_What the task asks_
According to the text on voting disks, what happens to a node that cannot access more than half of the voting disks?

_Reading text_

A node must be able to access more than half of the voting disks at any time. For example, let’s have a two node cluster with an even number of let’s say 2 voting disks. Let Node1 is able to access voting disk1 and Node2 is able to access voting disk2. This means that there is no common file where clusterware can check the heartbeat of both the nodes.  If we have 3 voting disks and both the nodes are able to access more than half i.e. 2 voting disks, there will be at least on disk which will be accessible by both the nodes. The clusterware can use that disk to check the heartbeat of both the nodes. Hence, each node should be able to access more than half the number of voting disks. A node not able to do so will have to be evicted from the cluster by another node that has more than half the voting disks, to maintain the integrity of the cluster. After the cause of the failure has been corrected and access to the voting disks has been restored, you can instruct Oracle Clusterware to recover the failed node and restore it to the cluster.
   Loss of more than half your voting disks will cause the entire cluster to fail!!

_Supplied data_
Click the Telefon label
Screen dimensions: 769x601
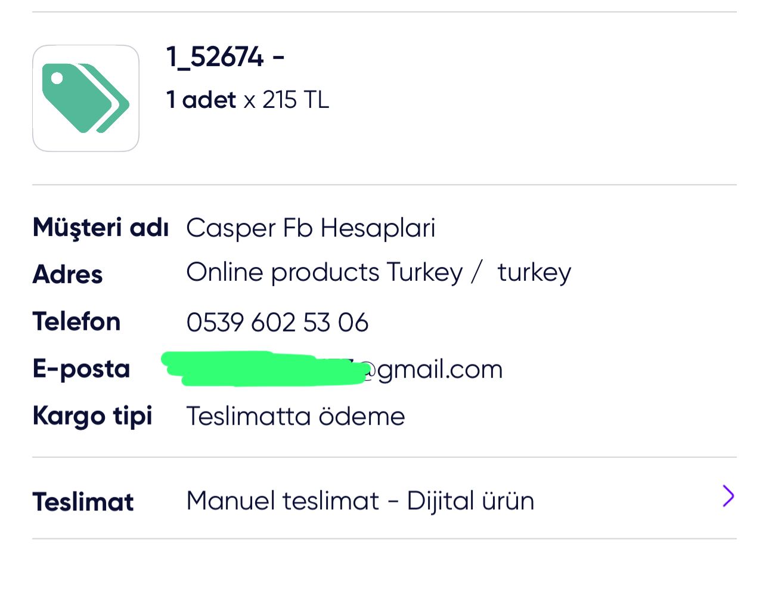coord(76,321)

_Answer_
Another node that has more than half the voting disks evicts it from the cluster.